§ Requirement:
Return every entry below without altering a word.

§ Records to use:
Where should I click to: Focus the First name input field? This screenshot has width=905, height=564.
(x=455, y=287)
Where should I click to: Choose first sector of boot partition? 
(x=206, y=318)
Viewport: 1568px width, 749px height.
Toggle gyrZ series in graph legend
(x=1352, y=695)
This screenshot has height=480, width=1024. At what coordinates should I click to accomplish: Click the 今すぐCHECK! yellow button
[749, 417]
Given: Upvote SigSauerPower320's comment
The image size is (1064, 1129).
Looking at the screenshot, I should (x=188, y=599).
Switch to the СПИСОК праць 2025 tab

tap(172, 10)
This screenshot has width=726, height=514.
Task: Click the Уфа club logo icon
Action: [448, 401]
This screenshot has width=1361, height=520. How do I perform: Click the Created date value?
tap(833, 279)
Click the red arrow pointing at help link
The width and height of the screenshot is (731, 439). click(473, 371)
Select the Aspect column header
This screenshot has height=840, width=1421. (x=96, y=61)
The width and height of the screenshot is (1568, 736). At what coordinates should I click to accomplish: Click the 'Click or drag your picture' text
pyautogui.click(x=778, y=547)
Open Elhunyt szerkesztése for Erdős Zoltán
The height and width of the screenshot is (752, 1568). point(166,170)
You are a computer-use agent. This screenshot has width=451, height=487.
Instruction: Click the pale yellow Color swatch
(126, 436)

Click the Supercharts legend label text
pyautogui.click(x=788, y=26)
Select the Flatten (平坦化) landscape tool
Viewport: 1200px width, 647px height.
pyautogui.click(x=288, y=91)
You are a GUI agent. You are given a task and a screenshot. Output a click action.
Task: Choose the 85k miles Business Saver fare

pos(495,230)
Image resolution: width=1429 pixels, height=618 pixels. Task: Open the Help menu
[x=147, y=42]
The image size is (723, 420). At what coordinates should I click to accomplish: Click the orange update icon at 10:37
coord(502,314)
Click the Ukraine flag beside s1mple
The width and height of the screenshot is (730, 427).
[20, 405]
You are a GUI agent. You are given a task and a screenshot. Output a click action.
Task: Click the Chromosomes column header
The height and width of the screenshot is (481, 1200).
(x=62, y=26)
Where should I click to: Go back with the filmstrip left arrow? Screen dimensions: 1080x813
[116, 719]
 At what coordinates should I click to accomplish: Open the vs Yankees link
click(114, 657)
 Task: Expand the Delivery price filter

§ Response area:
Where should I click to: Focus the First name input field? This screenshot has width=905, height=564.
(x=455, y=287)
Where should I click to: Choose first sector of boot partition? 
(x=206, y=318)
Viewport: 1568px width, 749px height.
Toggle gyrZ series in graph legend
(x=1352, y=695)
This screenshot has height=480, width=1024. At what coordinates should I click to accomplish: Click the 今すぐCHECK! yellow button
[749, 417]
Given: Upvote SigSauerPower320's comment
The image size is (1064, 1129).
Looking at the screenshot, I should (x=188, y=599).
Switch to the СПИСОК праць 2025 tab

tap(172, 10)
This screenshot has width=726, height=514.
Task: Click the Уфа club logo icon
Action: [448, 401]
This screenshot has width=1361, height=520. How do I perform: Click the Created date value?
tap(833, 279)
Click the red arrow pointing at help link
The width and height of the screenshot is (731, 439). click(473, 371)
Select the Aspect column header
This screenshot has height=840, width=1421. (x=96, y=61)
The width and height of the screenshot is (1568, 736). At what coordinates should I click to accomplish: Click the 'Click or drag your picture' text
pyautogui.click(x=778, y=547)
Open Elhunyt szerkesztése for Erdős Zoltán
The height and width of the screenshot is (752, 1568). point(166,170)
You are a computer-use agent. This screenshot has width=451, height=487.
Instruction: Click the pale yellow Color swatch
(126, 436)

Click the Supercharts legend label text
pyautogui.click(x=788, y=26)
Select the Flatten (平坦化) landscape tool
Viewport: 1200px width, 647px height.
pyautogui.click(x=288, y=91)
You are a GUI agent. You are given a task and a screenshot. Output a click action.
Task: Choose the 85k miles Business Saver fare

pos(495,230)
Image resolution: width=1429 pixels, height=618 pixels. Task: Open the Help menu
[x=147, y=42]
The image size is (723, 420). At what coordinates should I click to accomplish: Click the orange update icon at 10:37
coord(502,314)
Click the Ukraine flag beside s1mple
The width and height of the screenshot is (730, 427).
[20, 405]
You are a GUI agent. You are given a task and a screenshot. Output a click action.
Task: Click the Chromosomes column header
The height and width of the screenshot is (481, 1200).
(x=62, y=26)
Where should I click to: Go back with the filmstrip left arrow? Screen dimensions: 1080x813
[116, 719]
 At what coordinates should I click to accomplish: Open the vs Yankees link
click(114, 657)
 Task: Expand the Delivery price filter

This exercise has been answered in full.